Ferrari has officially revealed its first fully electric car — the Luce — with an interior designed in collaboration with former Apple design chief Jony Ive. The design is already being called "polarizing," which feels accurate. But also expected. When Ferrari breaks from tradition this hard, people are going to have opinions.
Quick take: The Luce starts around $640,000 (≈€550,000). When you're charging that much per car, "profitable out of the gate" isn't a breakthrough — it's the business model.
And honestly? The design works. It doesn't look like a Tesla knockoff or a Porsche remix. It feels intentional, sculptural, and a little uncomfortable in the way all new design directions are. Ferrari didn't play it safe here — and that's probably the point.
But the most entertaining part of this launch isn't the design. It's Ferrari confidently stating that the car will be "profitable out of the gate."
That's great. It should be.
The math of a $640,000 EV
When you're reportedly charging somewhere in the range of half a million dollars for a single vehicle, profitability isn't exactly a mystery — it's the business model. This isn't Tesla trying to squeeze margins out of a $40K sedan or Ford trying to make EV trucks work at scale. Ferrari is selling an ultra-luxury product to a customer base that expects to pay a premium.

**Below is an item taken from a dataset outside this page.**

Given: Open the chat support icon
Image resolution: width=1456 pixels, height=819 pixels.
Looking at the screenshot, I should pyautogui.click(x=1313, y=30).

A few specs from the reveal:
- Price: ~$640,000 (€550,000) starting
- Powertrain: quad-motor, ~1,036 HP
- Battery: 122 kWh pack (≈112 kWh usable)
- Range: ~329 mi WLTP / estimated 250–300 mi EPA
- Peak DC fast charging: 350 kW
- Layout: four-door, five-seat GT
- Reveal: Rome, on the 79th anniversary of Ferrari's first race victory
That's a strong technical package. But these specs aren't really what people are paying for. So yes, the Luce will be profitable. That's what happens when your customers are buying status, exclusivity, and brand legacy just as much as the car itself.
Ferrari isn't solving the EV transition — it's sidestepping it
While most of the industry is fighting cost, infrastructure, and scale, Ferrari is operating in a completely different lane where none of those constraints really apply.
Think about the problems mainstream EV makers are still wrestling with:
- Battery cost per kWh. Mass-market makers are obsessed with shaving dollars off cell costs.
- Public charging reliability. Buyers worry about whether a network will be working when they pull in.
- Resale value. Used EV prices have been volatile and that scares first-time buyers.
- Tax credits and incentives. Affordable EVs only pencil out for many buyers with help.
None of that matters to a Luce customer. They have a 350 kW home charger if they want one. They aren't chasing a federal tax credit. Their car isn't expected to depreciate like a Model 3 — Ferraris are collected, not commuted in.
And to be fair, that's exactly why this works.
Ferrari doesn't need to make EVs accessible. They just need to make them desirable.
"Profitable out of the gate" is a flex, not a milestone
Most EV launches from mass-market brands are still operating at a per-vehicle loss when you factor in tooling, factory retrofits, and software investment. Ford has publicly disclosed billions in EV losses. Even Tesla had years where individual vehicle lines weren't profitable until volume caught up. When those companies say "profitable" they usually mean eventually, at scale, after a learning curve.
Ferrari saying "profitable from day one" is a different statement. It's not really about EVs — it's about Ferrari's pricing power. At $640K a unit, the only way it wouldn't be profitable is if they couldn't build them at all.
That makes the headline a little misleading if you're trying to read it as a signal for the broader EV industry. It tells us almost nothing about whether EVs are getting cheaper to make, whether infrastructure is improving, or whether mainstream buyers are warming up to electric. It mostly tells us Ferrari knows its customer.
What the Luce does signal
There are a few real takeaways worth pulling out of the launch:
- Ultra-luxury is going electric, finally. Bentley, Rolls-Royce (Spectre), and now Ferrari are all in. The "EVs can't be soulful" argument is harder to make when the brand most associated with engine character builds one.
- 350 kW DC fast charging is becoming the new high-end normal. The Luce can pull serious power from a modern fast charger — the same hardware many premium EVs are starting to expect.
- Design language is still in flux. Without an engine bay to wrap a hood around, EVs are still figuring out their identity. Ferrari's answer — sculptural, minimal, button-rich interior — is one swing at it.
- The aftermarket math will be wild. Collectors usually treasure mechanical Ferraris. Whether a battery-powered Ferrari ages the same way over 20 years is the open question, and the answer will reshape the whole luxury EV resale market.
So is this a big deal?
It's a cultural big deal. The most visible internal-combustion brand in the world built an electric car. Anyone who said "Ferrari will be the last to go electric" was wrong, and that matters for how people read the future of internal combustion.
But calling this "profitable out of the gate" says more about Ferrari's pricing power than it does about EV viability. It's less a breakthrough for electric vehicles — and more a reminder that if you charge enough, anything can look like a success.